Le tableau 6 présente les résultats avec des rapports des cotes qui montrent les chances (en termes de probabilité) qu’une personne ait pardonné au régime KR pour chaque variable prédictive (ou prédite). Un rapport de cotes supérieur à 1 indique, compte tenu du statut de la variable prédictive, une plus grande probabilité de pardonner, tandis qu’un rapport de cotes inférieur à 1 montre une décroissance dans la probabilité de pardonner. Par exemple, des personnes interrogées qui sont favorables à une justice restaurative, ont 1,8 fois plus de chances d’avoir pardonné à d’anciens membres des KR que celles qui préféraient une justice rétributive. Plus important encore, le tableau 6 nous montre que quatre des variables allaient de pair avec une plus grande disposition à pardonner. Ces variables sont : 1) n’a pas vécu sous le régime KR ; 2) est satisfait de son niveau de vie ; 3) est satisfait de ses chances de trouver un emploi ; et 4) a une préférence pour des mesures de justice restaurative.

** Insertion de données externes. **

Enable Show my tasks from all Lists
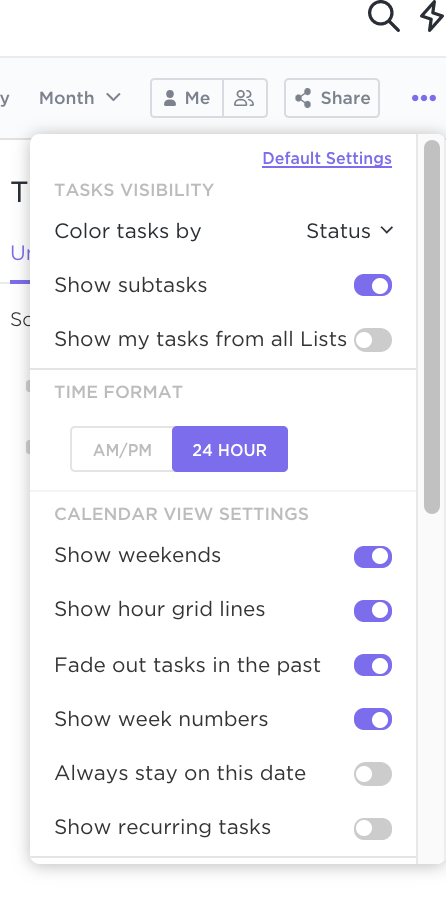click(373, 340)
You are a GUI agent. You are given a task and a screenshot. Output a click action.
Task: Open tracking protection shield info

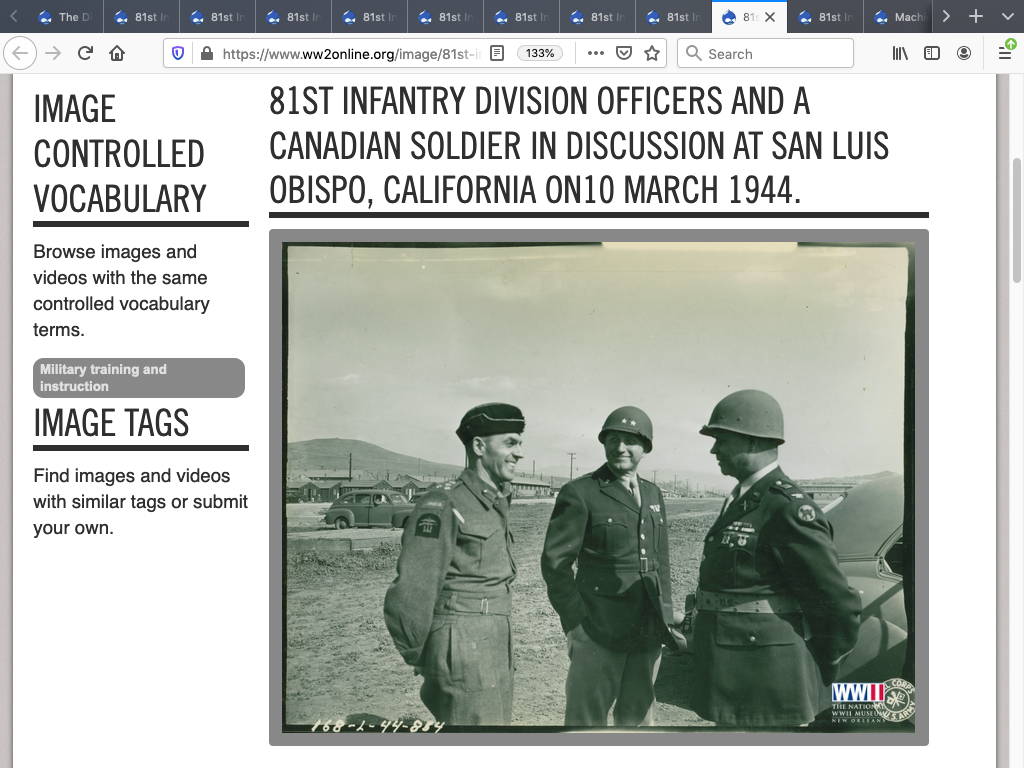(178, 54)
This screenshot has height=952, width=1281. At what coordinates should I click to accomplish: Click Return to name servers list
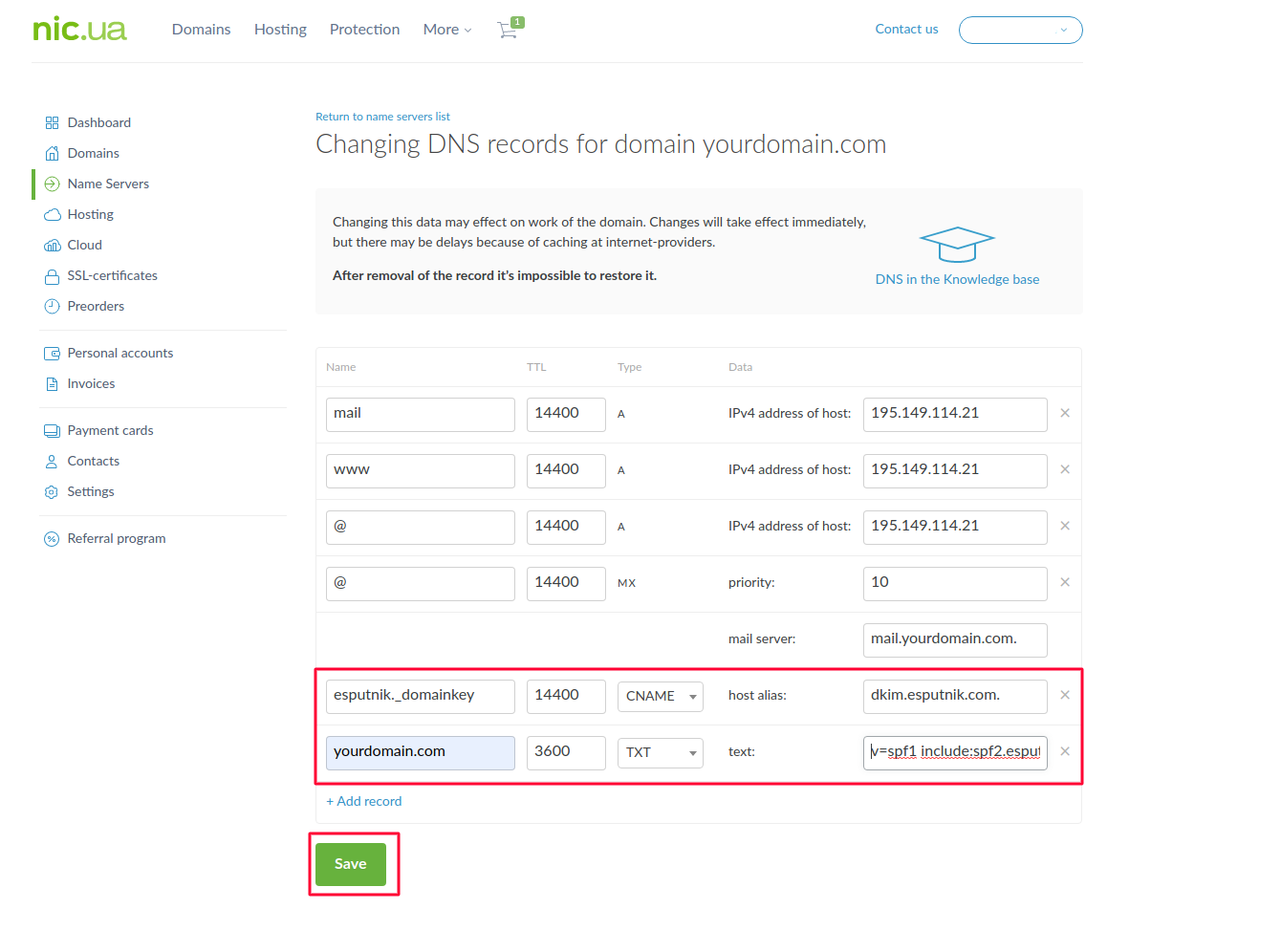[382, 117]
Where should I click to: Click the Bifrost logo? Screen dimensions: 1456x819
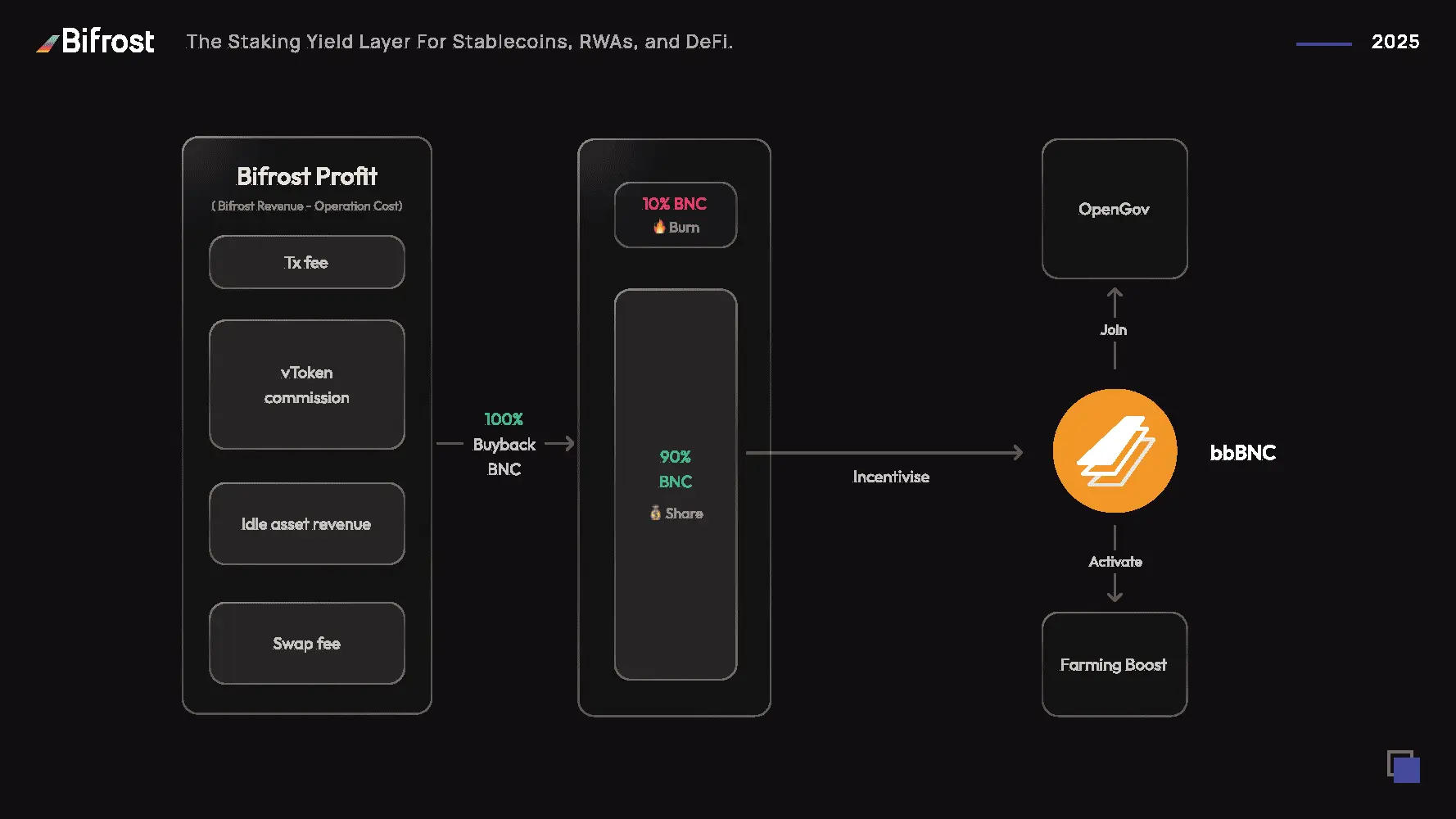(x=95, y=41)
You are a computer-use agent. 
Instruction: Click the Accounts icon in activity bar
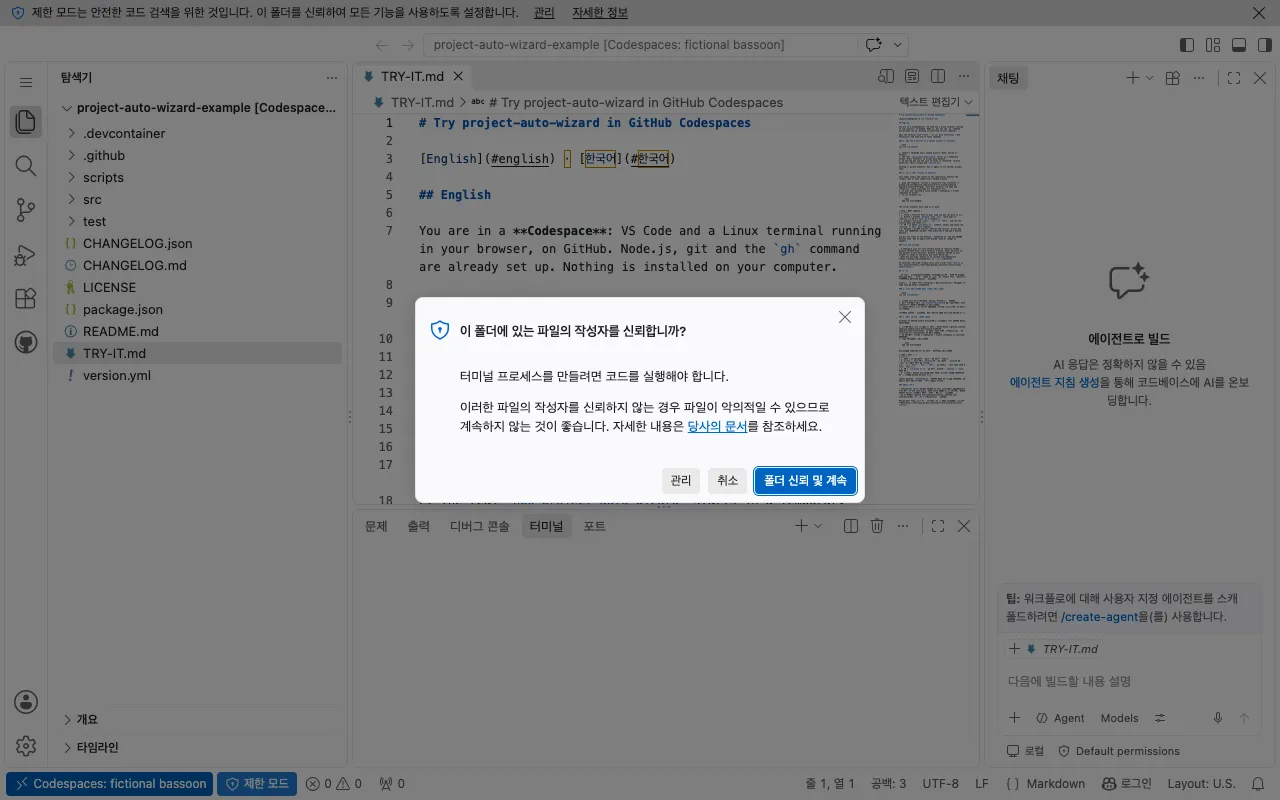(x=26, y=702)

Les personnes interrogées qui n’avaient pas connu le régime KR étaient plus enclines à déclarer avoir pardonné aux KR. C’est là une position quelque peu intuitive : les jeunes générations pardonnent plus facilement car elles n’ont pas elles-mêmes vécu sous le régime et ce n’est qu’indirectement qu’elles en ont eu connaissance et qu’elles en ont la mémoire, par leur famille, l’école, leur environnement. Selon les recherches de Munya sur la connaissance de la période KR chez la jeunesse cambodgienne, il y a eu une certaine transmission intergénérationnelle des traumatismes, de la colère et d’une soif de vengeance, bien que certains jeunes ne croient pas un mot de ce que leur racontent leurs parents ou sont plus préoccupés par leurs propres priorités et leurs problèmes au quotidien77 .

 

Tableau 6. Régression logistique des variables allant de pair avec le fait d’avoir pardonné aux anciens KR*
Variable dépendante : avez-vous pardonné aux anciens KR ? Rapport de cotes Rapport de cotesIndice de confiance (IC) 95% pour EXP(B) Sig.
    Inférieur Supérieur  
Restaurative vs. rétributive 1,824 1,229 2,708 0,003
N’a pas vécu sous le régime KR 1,416 1,002 1,999 0,048
Satisfait par son niveau de vie 1,371 1,86 1,732 0,008
Satisfait de ses chances de trouver un emploi 1,309 1,105 1,549 0,002
Confiant dans l’action du gouvernement 1,028 1,002 1,053 0,032
Revenus mensuels 0,871 0,773 0,982 0,024
Niveau d’éducation 0,852 0,782 0,927 0,001
Niveau de connaissances sur les CETC 0,733 0,593 0,907 0,004
Symptômes de PTSD (PCL-C > 44) 0,458 0,283 0,741 0,001
Sentiment de haine à l’encontre des KR 0,432 0,287 0,649 0,001
Souhaitent que les KR souffrent et qu’il leur arrive malheur 0,29 0,202 0,415 0,001

 

* Le tableau ci-dessus présente une analyse approfondie des données recueillies en 2008 et publiées en 2009. Voir P. N. Pham et al., So We Will Never Forget, op. cit. note 23.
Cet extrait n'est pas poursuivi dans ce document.